» Task instructions: Rescale the records by copying every line from the one that contains "Viewport: 905px width, 483px" through the one that contains "coord(143,22)", requests included. Multiply each coordinate in the answers by 1.1 and round it to a whole number, rounding halves up.

___ Material for this task

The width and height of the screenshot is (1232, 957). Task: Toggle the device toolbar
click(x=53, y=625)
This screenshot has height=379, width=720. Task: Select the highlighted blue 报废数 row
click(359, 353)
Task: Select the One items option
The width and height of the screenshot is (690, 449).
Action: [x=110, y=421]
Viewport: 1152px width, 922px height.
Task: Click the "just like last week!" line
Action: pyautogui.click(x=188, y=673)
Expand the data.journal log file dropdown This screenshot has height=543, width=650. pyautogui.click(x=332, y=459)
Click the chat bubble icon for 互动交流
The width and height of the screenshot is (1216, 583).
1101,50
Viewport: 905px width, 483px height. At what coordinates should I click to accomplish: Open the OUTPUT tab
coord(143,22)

______
___ Material for this task

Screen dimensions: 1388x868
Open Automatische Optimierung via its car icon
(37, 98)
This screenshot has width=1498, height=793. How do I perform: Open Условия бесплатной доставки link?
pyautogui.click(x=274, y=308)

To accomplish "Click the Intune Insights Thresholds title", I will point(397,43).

______
___ Material for this task

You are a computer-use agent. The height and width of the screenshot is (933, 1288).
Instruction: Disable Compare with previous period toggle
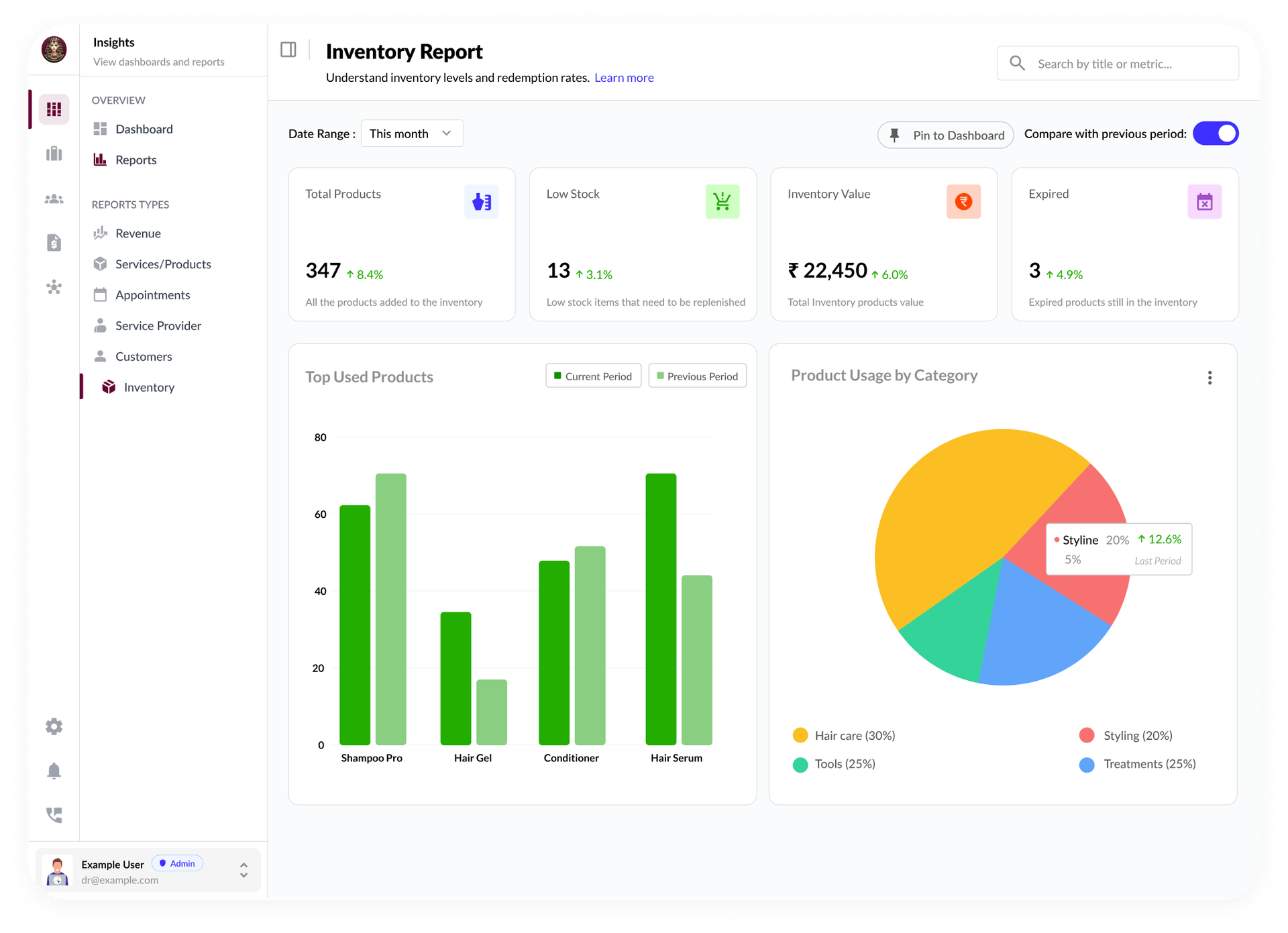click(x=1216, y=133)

______

» Solution to this exercise:
Viewport: 905px width, 483px height. At what coordinates should I click to accomplish: Open the OUTPUT tab
coord(157,24)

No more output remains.